Editoriaux - Polémiques - Politique - 1 mars 2019

Scène surréaliste à Pessac

Scène surréaliste à Pessac (Gironde), le 28 février. Emmanuel Macron, face à une salle exclusivement composée de femmes, a été interpellé par une musulmane voilée. Cette dame, à l’expression parfaite, s’est plainte de ne pas pouvoir trouver de travail. Après avoir insisté sur son choix de porter le foulard islamique, elle a déclaré sans vergogne : “On a fait le choix de porter le foulard, mais on a envie de travailler, et on nous rejette de la société, on nous exclut, on nous met de côté, parce qu’on représente un échantillon avec une image et des préjugés.”

La réponse du chef de l’État, imperturbable, démontre une parfaite maîtrise de la langue de bois. À propos de l’emploi dans les services publics, il a rappelé que la loi interdisait le port de signes religieux, foulard ou “grande croix” – il faut bien tenter un équilibre avec des chrétiens qui, par leurs croix, tenteraient de déstabiliser la société. S’appuyant sur une exigence de neutralité qui ne signifie rien pour les musulmans, le Président a martelé que la loi ne changerait pas.

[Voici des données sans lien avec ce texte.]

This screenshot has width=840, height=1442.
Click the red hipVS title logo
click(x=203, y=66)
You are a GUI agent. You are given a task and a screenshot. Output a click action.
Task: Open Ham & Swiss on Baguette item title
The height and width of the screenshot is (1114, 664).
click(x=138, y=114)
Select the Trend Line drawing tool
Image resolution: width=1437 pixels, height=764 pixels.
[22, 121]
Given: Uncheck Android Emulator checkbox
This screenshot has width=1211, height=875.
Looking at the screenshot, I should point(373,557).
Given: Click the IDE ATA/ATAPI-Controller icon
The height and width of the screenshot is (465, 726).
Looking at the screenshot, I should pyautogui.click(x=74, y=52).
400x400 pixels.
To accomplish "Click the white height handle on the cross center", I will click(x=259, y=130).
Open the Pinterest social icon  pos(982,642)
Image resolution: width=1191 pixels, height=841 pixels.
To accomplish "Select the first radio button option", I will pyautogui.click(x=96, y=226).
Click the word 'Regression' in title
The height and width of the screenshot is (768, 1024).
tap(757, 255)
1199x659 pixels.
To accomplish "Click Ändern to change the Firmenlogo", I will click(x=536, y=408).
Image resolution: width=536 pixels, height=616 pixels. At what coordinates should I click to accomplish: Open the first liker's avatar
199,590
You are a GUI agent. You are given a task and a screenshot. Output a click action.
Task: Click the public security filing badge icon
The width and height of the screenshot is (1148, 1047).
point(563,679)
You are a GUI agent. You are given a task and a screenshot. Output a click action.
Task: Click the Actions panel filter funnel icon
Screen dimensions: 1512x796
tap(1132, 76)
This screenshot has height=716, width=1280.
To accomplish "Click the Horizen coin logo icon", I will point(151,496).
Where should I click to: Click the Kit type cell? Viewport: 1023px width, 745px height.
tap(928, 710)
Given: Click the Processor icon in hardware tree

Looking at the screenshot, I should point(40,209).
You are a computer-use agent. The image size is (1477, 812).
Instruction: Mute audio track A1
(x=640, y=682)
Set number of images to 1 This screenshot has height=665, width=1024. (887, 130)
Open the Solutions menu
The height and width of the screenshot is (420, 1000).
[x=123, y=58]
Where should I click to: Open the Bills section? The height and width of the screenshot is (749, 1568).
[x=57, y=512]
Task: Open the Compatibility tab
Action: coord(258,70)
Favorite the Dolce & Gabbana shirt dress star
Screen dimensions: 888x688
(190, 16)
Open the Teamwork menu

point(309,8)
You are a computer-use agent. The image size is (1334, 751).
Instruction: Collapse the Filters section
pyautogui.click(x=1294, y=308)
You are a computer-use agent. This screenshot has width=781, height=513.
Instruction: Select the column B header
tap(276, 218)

Mais à propos de l’emploi dans le secteur privé, monsieur Macron s’est joliment pris les pieds dans le tapis. Aucune loi n’imposant aux entreprises d’interdire le port du voile, il en déduit que cette interdiction est… discriminatoire ! Oubliant, au passage, qu’une entreprise privée peut parfaitement, si des exigences de sécurité, d’hygiène ou simplement de relations avec la clientèle l’imposent, interdire le port de tels signes dès lors qu’elle prend garde de ne pas réserver l’interdiction à une seule catégorie de son personnel (les anabaptistes, par exemple). Et, emporté dans son élan, notre brillant énarque a évoqué les opérations de testing mises en œuvre avec la complicité de l’inspection du travail pour traquer les méchants employeurs qui tenteraient d’écarter les anabaptistes du marché de l’emploi…

Une fois encore, nos dirigeants montrent leur insondable nullité et leur gêne face au phénomène islamiste. La question est pourtant simple. Ce n’est pas cette dame qui est rejetée de la société française. C’est elle qui s’en exclut volontairement. En portant le voile hors de chez elle, elle proclame publiquement que sa tradition culturelle, ses impératifs religieux, sa loi coranique priment sur les règles de vie occidentales. Elle exprime ouvertement son rejet des us et coutumes français.

Ce que monsieur Macron aurait pu lui répondre c’est que le fameux « vivre ensemble » implique, pour les minorités culturelles, de s’adapter aux usages français, et non le contraire. Et que, sans voile, elle trouverait sans doute un emploi, au terme d’un processus de sélection fondé sur des critères objectifs et neutres. Ce n’est pas à coups de testing et de répression que ces femmes musulmanes intégreront le marché du travail. Mais lorsqu’elles accepteront les règles communes.

Tout cela montre, une fois encore, que de nombreux musulmans tentent d’imposer leurs pratiques en s’appuyant sur les outils juridiques mis en place par les sociétés libérales, dont ils contestent le bien-fondé et qu’ils détruisent systématiquement lorsqu’ils prennent le pouvoir dans les pays musulmans autrefois libéralisés. Monsieur Macron se trompe : il ne s’agit pas de discrimination mais bien de respect de la loi commune.

Mais peut-on être en même temps immigrationniste et respectueux de l’identité de son propre pays ? La réponse est dans la question.